Create an Alexa-Compatible Dialog Manager In Swift

June 08, 2020

This tutorial is part of the Porting a Smart Speaker Voice App to Mobile series.

With Spokestack, you can make a mobile app work like a smart speaker skill or action. Spokestack provides many of the capabilities you need for a voice app such as speech recognition and text-to-speech. By importing your Alexa conversation model to Spokestack, you also get on-device natural language understanding (NLU) that behaves almost identically to how your smart speaker behaves. The next step is taking the classification from the NLU and creating a response, which is the job of the dialog manager component. In this post, I’ll show how I created a simple dialog manager in Swift that mirrors the API Amazon uses in its Alexa SDK for NodeJS. While this example is specific to Amazon Alexa, the same concepts also apply to Google Assistant and other virtual assistants.
☆ ☆ ☆
#### [BRIEF]
Decide whether each statement agrees with the dialog manager tutorial above, answering yes or no and quoting the words that decide it: (a) Spokestack offers speech recognition and text-to-speech; (b) the dialog manager described in the post is written for NodeJS rather than in Swift; (c) the concepts apply only to Amazon Alexa.

#### [DATA EXTRACT]
☆ ☆ ☆
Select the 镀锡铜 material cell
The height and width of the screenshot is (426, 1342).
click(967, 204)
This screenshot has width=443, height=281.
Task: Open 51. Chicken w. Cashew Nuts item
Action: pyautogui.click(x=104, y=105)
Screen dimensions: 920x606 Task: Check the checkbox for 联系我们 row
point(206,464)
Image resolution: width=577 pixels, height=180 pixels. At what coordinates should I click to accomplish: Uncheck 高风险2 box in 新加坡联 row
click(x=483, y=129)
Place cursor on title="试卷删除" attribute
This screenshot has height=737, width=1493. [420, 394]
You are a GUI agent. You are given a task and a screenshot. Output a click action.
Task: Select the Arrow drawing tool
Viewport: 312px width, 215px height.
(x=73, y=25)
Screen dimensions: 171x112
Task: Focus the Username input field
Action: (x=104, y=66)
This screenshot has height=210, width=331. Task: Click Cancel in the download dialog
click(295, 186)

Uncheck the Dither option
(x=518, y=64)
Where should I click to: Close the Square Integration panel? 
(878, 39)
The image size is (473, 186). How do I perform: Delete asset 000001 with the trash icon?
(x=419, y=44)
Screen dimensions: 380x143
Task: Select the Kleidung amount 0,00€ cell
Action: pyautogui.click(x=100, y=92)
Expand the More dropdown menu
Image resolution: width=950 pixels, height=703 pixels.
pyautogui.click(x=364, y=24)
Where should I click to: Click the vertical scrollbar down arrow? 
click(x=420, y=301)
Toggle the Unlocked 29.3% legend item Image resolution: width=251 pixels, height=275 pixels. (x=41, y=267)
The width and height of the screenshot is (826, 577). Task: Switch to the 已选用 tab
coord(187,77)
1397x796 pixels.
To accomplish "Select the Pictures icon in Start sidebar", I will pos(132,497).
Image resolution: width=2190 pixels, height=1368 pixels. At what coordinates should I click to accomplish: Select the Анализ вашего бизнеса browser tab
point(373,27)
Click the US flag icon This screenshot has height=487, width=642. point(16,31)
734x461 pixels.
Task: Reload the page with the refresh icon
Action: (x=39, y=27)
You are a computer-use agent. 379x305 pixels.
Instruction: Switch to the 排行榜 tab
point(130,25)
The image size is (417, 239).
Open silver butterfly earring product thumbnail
☆ ☆ ☆
#### [TASK RESULT]
(a) Yes: "Spokestack provides many of the capabilities you need for a voice app such as speech recognition and text-to-speech."
(b) No: "I created a simple dialog manager in Swift that mirrors the API Amazon uses in its Alexa SDK for NodeJS."
(c) No: "the same concepts also apply to Google Assistant and other virtual assistants."